Giusto è anche ricordare la morte di Giuseppe Di Stefano, l’eccelso tenore italiano e amico della divina Maria Callas. Nessuno, spero, mi serberà rancore, ma la voce del Di Stefano eccelleva anche più di quella di Pavarotti, che ha però goduto di una carriera più lunga e internazionalizzata, il quale anch’esso non mancava di doti eccelse, ma che, appunto, riconosceva in Giuseppe Di Stefano il suo idolo musicale, quasi a voler confermare la sua, seppur modesta, inferiorità.

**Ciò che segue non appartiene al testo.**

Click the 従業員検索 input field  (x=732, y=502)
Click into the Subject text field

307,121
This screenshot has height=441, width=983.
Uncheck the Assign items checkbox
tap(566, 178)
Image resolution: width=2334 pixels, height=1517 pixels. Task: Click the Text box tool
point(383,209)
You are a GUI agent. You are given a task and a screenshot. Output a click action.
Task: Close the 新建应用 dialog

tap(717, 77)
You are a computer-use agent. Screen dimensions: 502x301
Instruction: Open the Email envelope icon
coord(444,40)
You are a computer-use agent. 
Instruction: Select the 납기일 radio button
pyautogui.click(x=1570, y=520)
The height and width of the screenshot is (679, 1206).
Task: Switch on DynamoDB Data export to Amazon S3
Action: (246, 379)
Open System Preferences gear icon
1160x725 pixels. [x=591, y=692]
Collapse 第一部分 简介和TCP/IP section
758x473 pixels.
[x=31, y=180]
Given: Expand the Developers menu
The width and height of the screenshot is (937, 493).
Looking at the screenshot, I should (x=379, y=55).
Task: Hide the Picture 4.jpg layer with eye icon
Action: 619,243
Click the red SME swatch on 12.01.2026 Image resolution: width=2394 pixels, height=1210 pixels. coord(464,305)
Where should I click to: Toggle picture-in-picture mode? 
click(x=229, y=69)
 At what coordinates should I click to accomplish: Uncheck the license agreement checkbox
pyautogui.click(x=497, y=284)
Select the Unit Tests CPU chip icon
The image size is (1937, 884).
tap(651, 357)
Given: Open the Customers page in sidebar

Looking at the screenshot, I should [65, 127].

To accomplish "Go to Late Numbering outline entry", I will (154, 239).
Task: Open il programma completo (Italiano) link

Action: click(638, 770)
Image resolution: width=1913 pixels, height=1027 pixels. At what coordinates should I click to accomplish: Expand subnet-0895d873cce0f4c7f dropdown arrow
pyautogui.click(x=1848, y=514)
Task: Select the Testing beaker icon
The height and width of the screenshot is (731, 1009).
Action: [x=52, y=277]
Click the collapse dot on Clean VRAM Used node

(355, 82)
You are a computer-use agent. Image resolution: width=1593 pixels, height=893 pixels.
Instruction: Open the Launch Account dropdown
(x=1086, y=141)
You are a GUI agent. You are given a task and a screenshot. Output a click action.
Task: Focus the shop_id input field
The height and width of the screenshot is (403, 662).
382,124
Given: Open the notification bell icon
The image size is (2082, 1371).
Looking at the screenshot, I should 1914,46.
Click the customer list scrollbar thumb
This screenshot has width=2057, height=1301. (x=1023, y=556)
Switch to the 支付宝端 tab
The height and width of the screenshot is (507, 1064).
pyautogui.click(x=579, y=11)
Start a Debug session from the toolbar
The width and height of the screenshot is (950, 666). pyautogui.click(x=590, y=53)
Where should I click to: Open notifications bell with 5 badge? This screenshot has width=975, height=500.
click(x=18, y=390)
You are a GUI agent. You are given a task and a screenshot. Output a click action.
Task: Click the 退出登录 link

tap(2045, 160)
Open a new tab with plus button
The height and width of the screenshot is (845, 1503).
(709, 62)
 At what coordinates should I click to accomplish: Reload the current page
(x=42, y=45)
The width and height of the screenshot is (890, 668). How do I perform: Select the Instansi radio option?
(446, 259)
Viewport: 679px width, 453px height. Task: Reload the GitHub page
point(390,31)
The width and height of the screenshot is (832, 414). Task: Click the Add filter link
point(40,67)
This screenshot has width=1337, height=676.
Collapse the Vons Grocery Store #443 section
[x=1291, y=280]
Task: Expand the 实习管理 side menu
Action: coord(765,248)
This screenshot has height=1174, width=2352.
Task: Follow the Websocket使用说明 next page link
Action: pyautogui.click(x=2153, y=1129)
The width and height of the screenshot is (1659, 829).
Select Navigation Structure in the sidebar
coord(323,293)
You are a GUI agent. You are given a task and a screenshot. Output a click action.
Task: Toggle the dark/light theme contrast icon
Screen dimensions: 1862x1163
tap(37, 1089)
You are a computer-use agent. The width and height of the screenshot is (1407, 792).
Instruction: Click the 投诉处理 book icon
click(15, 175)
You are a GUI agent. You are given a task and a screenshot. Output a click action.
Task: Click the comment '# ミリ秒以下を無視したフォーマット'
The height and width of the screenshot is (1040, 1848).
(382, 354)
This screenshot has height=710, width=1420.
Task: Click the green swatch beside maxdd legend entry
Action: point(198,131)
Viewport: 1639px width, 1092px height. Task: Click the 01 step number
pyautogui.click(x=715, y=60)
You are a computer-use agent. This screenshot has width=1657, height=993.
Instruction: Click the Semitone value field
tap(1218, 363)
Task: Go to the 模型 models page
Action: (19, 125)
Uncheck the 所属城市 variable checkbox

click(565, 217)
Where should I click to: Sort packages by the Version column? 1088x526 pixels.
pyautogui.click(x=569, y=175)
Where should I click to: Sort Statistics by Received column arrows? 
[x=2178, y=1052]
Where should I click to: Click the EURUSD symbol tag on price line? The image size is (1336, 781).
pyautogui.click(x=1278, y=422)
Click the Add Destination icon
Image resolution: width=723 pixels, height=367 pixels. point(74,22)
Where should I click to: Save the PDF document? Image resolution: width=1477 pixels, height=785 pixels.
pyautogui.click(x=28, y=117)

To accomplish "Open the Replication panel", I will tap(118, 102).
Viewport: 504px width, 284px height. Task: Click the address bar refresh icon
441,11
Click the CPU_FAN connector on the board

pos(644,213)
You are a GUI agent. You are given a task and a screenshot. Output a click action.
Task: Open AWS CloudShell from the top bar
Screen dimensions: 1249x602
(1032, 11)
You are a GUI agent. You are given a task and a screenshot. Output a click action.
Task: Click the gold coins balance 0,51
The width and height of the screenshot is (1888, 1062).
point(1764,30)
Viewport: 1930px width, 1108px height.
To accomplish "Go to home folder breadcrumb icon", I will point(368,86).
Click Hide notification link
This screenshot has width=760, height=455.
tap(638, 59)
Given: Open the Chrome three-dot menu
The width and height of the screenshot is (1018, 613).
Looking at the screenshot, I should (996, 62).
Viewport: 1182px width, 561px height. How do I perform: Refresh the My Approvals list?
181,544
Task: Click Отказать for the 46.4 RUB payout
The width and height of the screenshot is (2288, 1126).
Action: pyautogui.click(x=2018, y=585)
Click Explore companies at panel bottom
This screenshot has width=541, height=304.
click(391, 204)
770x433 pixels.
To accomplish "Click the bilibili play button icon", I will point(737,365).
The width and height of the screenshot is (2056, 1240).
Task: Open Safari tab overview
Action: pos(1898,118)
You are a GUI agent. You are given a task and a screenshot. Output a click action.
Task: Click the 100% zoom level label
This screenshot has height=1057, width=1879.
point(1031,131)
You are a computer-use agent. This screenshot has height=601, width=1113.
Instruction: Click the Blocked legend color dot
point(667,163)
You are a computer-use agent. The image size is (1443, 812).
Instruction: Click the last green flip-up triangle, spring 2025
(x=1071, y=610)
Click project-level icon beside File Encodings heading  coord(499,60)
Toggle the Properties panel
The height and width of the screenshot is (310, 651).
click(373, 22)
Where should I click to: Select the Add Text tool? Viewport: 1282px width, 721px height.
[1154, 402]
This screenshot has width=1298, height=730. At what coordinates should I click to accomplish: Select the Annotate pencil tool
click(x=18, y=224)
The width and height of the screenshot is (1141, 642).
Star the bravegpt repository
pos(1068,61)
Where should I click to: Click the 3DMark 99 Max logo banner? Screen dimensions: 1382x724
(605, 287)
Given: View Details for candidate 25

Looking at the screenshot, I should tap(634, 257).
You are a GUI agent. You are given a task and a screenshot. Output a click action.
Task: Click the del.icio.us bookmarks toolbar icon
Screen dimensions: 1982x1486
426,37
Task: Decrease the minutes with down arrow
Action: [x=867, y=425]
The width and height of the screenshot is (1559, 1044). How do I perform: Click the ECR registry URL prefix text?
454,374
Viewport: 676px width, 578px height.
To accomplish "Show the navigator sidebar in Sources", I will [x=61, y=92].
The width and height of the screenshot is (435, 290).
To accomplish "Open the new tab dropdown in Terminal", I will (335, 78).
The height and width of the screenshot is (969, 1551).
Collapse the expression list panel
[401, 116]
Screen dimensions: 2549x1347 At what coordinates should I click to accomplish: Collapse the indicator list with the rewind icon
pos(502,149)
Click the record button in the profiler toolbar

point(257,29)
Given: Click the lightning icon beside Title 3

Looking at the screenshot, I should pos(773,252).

Dalla morte di Bergman, Antonioni e Serrault, nello stesso giorno, a quella di Sabani e Pavarotti, ad un giorno di distanza, è da quasi un anno che ci siamo abituati a doppi, anche tripli lutti insieme. Le persone migliori vanno, le peggiori restano… chiniamo la testa e recitiamo un eterno riposo, e, chi non ci crede, taccia comunque un minuto in ricordo di queste grandi figure.